I walked and ran the second loop, and walked most of the third. Every step was excruciating by that time. I needed more water and I was hungry. I realized I really need to research a liquid food supplement for my long runs and for the marathon. I also need a utility belt of some sort to carry supplies and to get the right equipment so that my feet are protected.
The only compromises I made this time out were to save myself. I couldn’t run on my feet because I was in too much pain, so I took a cut-off, shortening the last loop from six miles to five. I also knew I still needed to walk home, and technically the walk to and from the park would make the trip more than 18 miles. By the time I left the park I wasn’t sure I would even make it home.
I took off my shoes in the elevator, which brought my feet immediate relief, and thought to myself, “I have to get rid of these shoes.” I drank a lot of water, ate some food and decided to take a hot bath in epsom salt to ease my aching muscles. Even my shoulders hurt. After soaking, I crawled into bed and moaned for a while because I couldn’t get comfortable. Eventually I slept.
When I woke at 6:30 I was still sore, but better. I had dinner plans that evening with friends so I got up, got dressed and hailed a cab. That’s one nice result of the training, I’m really amazed at my recuperative powers.
I learned a lot from this experience. Sometimes in order to keep your commitments, compromise is necessary. A wise person knows the difference between procrastination and a sensible surrender. Not every surrender is a defeat. Because of that difficult run on Saturday, I now know how important equipment is. Being prepared is an essential part of completing any task you set for yourself.

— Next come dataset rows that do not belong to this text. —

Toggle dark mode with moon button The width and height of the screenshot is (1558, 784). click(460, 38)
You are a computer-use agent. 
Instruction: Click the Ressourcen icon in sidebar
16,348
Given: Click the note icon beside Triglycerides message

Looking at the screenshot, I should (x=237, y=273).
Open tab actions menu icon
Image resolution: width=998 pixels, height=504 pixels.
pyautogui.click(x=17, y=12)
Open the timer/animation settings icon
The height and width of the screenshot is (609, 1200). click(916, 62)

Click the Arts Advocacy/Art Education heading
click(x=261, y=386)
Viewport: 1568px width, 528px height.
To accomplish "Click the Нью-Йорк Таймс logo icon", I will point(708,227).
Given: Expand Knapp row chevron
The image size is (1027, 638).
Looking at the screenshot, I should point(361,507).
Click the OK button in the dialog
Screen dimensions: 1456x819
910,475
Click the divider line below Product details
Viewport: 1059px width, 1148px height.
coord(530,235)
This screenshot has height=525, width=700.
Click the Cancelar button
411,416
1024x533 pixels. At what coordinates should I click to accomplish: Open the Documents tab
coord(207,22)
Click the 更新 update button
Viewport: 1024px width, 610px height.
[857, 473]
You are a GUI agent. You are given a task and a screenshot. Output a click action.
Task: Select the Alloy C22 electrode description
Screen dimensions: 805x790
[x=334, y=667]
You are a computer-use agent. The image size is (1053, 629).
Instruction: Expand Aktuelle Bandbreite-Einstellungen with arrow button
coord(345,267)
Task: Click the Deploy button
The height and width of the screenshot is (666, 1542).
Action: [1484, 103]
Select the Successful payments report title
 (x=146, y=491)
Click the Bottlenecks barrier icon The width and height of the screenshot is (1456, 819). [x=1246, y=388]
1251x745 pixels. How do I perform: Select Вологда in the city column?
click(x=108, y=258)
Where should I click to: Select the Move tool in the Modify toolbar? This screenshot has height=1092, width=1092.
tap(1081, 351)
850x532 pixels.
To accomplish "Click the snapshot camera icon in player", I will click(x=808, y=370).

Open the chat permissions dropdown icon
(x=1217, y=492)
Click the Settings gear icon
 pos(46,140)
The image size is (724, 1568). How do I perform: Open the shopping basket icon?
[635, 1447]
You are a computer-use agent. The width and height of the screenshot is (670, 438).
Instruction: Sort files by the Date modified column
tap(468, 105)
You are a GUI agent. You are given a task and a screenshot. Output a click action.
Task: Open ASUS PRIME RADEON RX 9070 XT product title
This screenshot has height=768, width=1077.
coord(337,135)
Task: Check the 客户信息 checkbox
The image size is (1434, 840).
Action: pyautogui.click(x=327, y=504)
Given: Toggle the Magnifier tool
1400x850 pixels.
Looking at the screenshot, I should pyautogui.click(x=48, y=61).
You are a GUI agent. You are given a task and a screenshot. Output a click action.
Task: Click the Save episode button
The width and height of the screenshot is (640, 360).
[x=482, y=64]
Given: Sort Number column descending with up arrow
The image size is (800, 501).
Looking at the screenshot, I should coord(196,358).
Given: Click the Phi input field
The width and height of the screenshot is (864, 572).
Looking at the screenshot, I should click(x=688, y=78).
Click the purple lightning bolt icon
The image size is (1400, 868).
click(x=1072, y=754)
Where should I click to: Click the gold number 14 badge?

I also know that Central Park is the best training there is. While I failed miserably at trying to run the 6.2 miles loop three times, I ran one loop today at my best time ever. I cut my best time by three minutes, and it was easy. Nothing before had ever made that run easy. No matter how much I ran when I was away, that 6.2 miles was always difficult. Today it belonged to me.
I’m going to keep attempting my long runs in the park as often as I can. I know it’s the best way to get ready for my goal of running—really running—the marathon.
September 3, 2010
I’ve wanted to do a marathon since I lost weight and regained my health by becoming a vegan and learning to juice fast and cleanse. I’ve been training for about 10 weeks now and I’ve gone from not being able to walk more than a few blocks without pain to running several times a week. I run because it’s the most efficient exercise for me. Losing weight can do only so much for a body that has been abusing food for years. To tone and firm you have to be fit.
I started running again about two years ago. I started by walking and I wasn’t sure I would actually be capable of running again, but pretty soon I was doing a base run of a little over three miles in Central Park. But, that was it. I couldn’t get beyond two laps of the lower loop of the park. I just couldn’t conceive of it.
I figured the only way to do it was to push myself. I needed to give myself a goal. I guess 26.2 miles is overkill but that’s how I do things; I’m an "all in" kinda girl. So, now I’m committed to completing a marathon. I used to run a couple times a week and maybe get in another run on the weekend. Since I started training I’ve added at least two more runs to my week.